EXERCISE INPUTS:
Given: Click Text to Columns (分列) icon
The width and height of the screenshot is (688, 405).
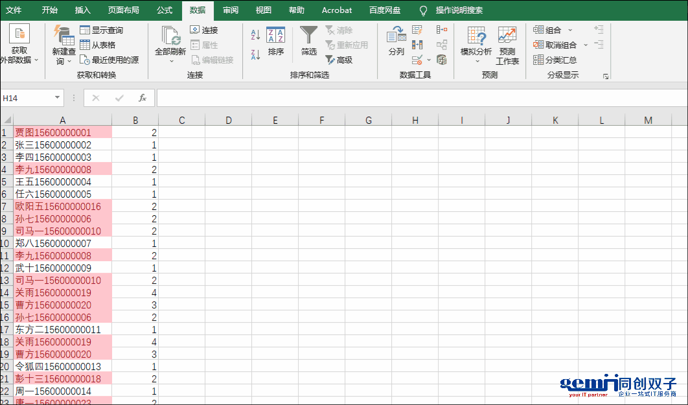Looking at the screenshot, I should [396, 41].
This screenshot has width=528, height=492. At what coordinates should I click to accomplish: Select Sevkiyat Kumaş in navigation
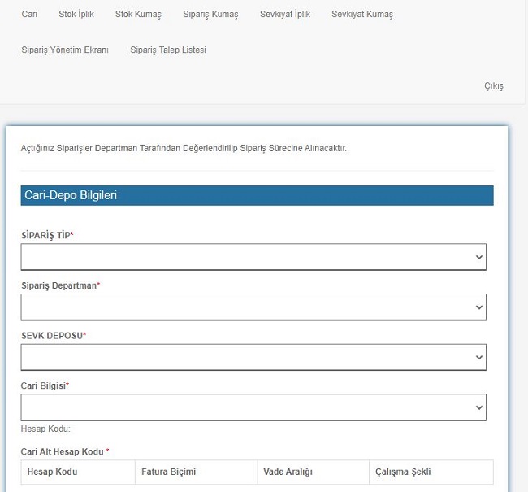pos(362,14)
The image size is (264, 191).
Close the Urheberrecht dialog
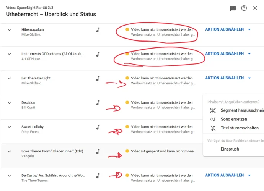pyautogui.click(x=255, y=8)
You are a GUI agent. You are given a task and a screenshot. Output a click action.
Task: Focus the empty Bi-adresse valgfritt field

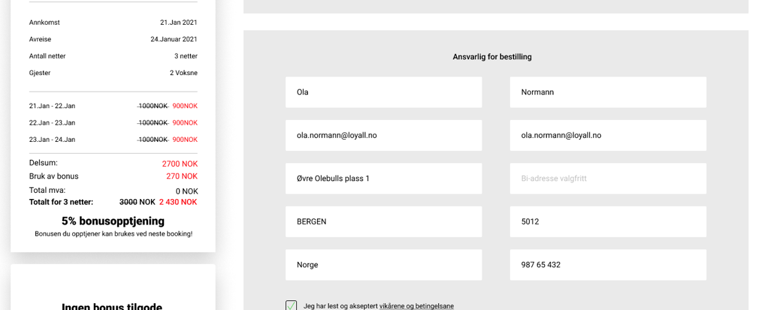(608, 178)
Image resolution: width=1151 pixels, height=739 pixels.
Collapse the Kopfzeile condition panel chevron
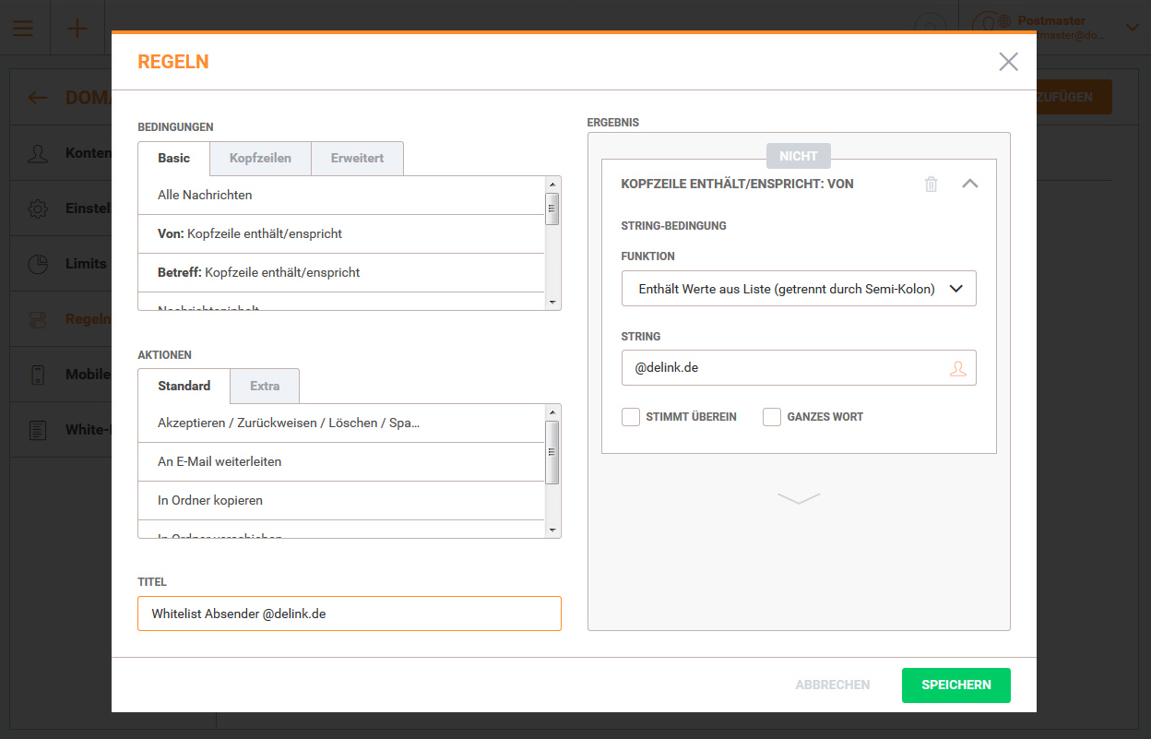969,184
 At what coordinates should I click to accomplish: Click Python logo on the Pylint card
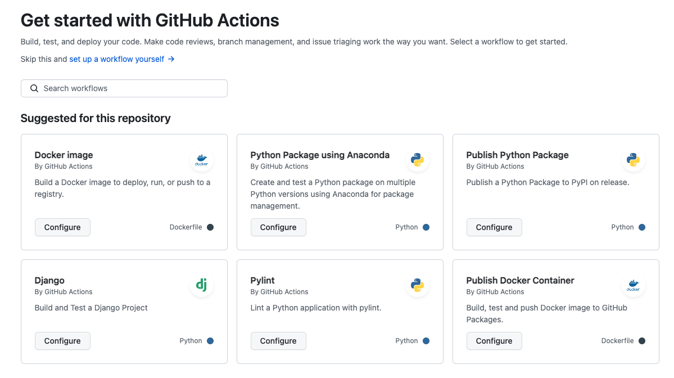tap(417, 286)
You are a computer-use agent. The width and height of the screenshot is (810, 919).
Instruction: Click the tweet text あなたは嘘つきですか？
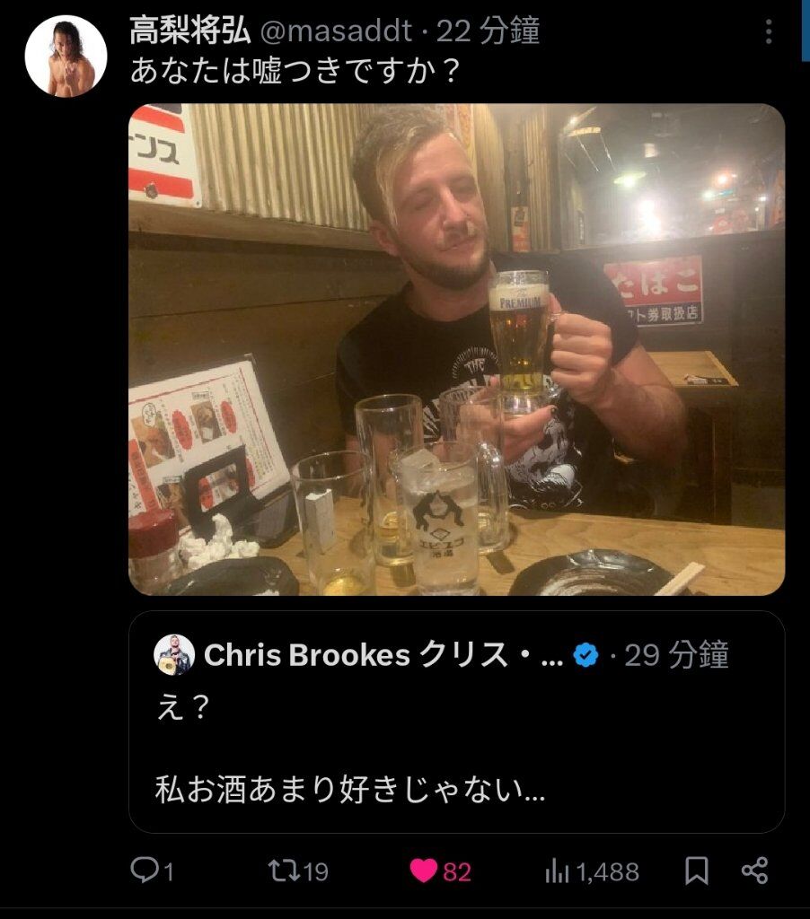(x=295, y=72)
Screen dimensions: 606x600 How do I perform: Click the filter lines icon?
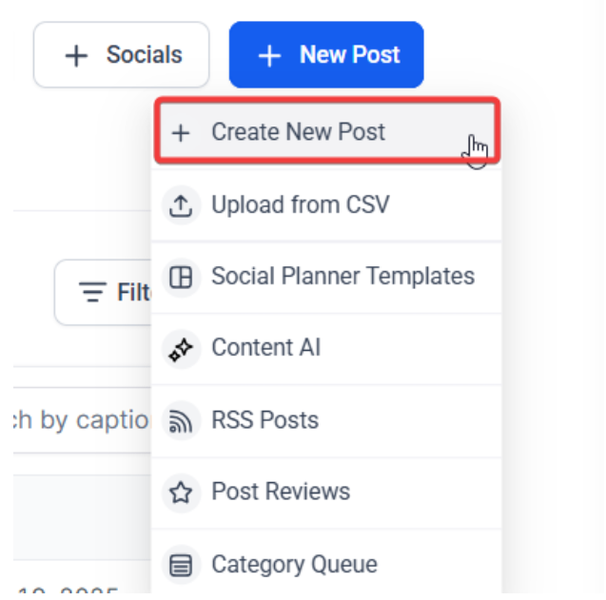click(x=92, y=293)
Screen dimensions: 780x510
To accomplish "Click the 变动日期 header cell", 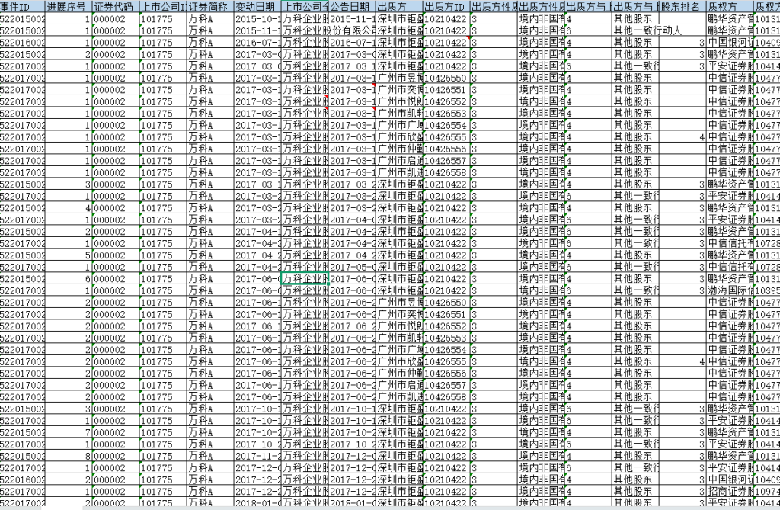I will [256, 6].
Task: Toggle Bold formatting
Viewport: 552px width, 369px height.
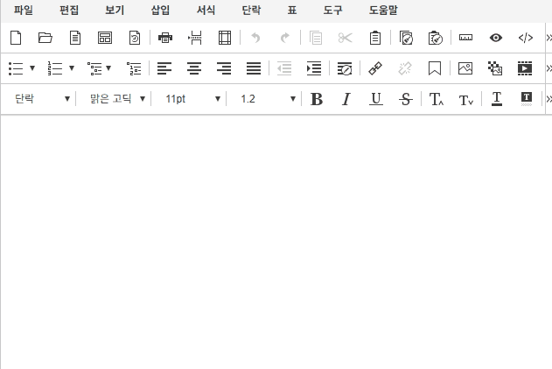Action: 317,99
--
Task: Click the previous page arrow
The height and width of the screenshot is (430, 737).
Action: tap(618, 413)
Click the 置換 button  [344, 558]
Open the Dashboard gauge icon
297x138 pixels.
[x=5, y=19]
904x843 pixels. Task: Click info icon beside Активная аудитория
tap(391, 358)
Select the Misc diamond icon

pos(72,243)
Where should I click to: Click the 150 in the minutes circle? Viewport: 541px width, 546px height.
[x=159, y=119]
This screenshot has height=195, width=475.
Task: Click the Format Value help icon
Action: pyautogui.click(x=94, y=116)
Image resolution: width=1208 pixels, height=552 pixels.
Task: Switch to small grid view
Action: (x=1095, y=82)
--
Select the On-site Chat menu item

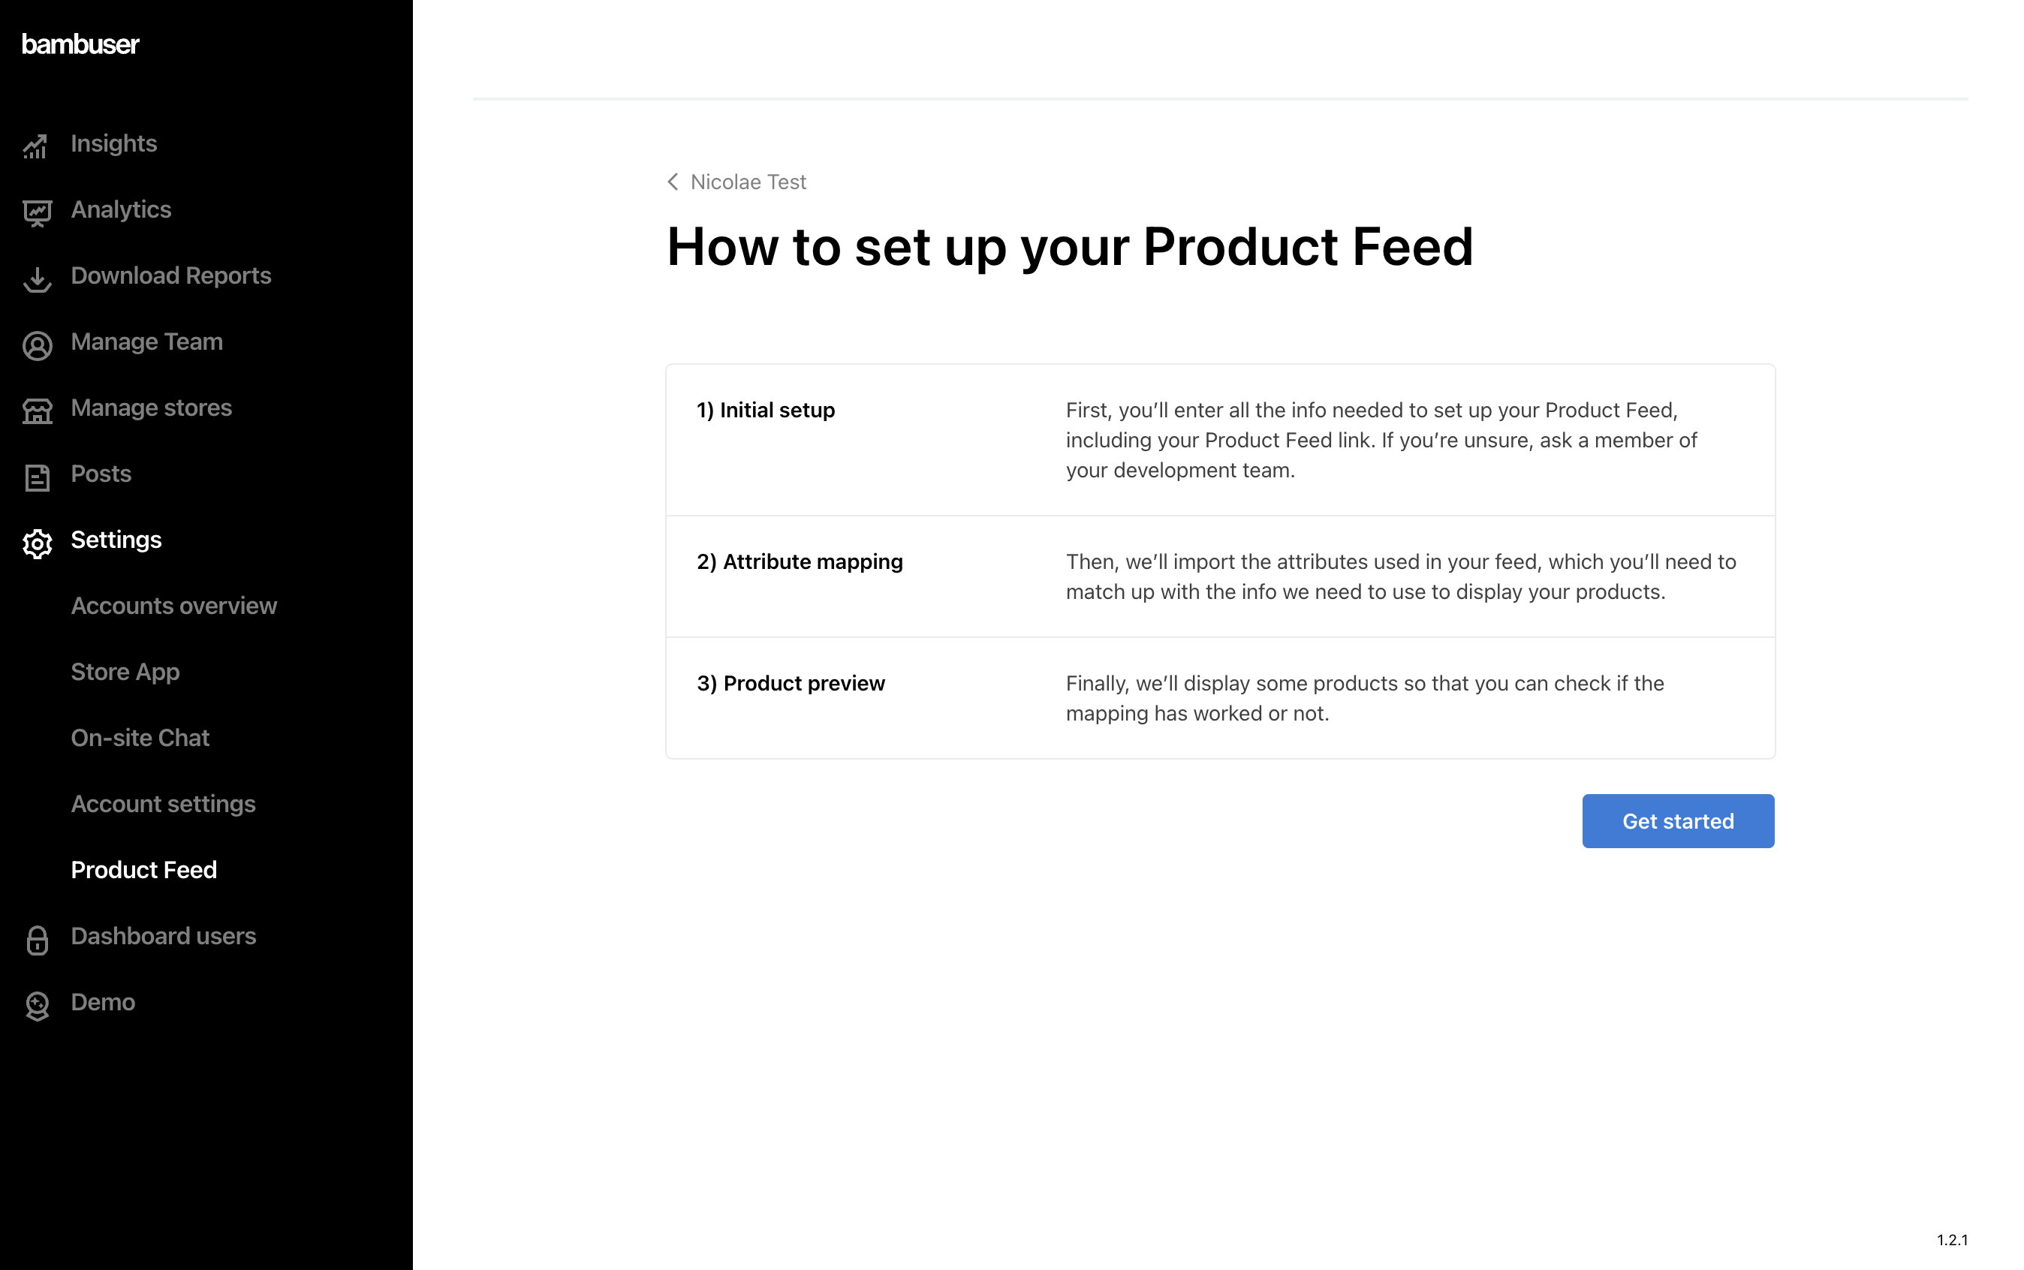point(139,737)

TASK TO COMPLETE: Where a line above holds the word "agent", copy it.

OUTPUT FOR THIS TASK:
You are a GUI agent. You are given a task and a screenshot. Output a click action.
You are a computer-use agent. The width and height of the screenshot is (810, 919).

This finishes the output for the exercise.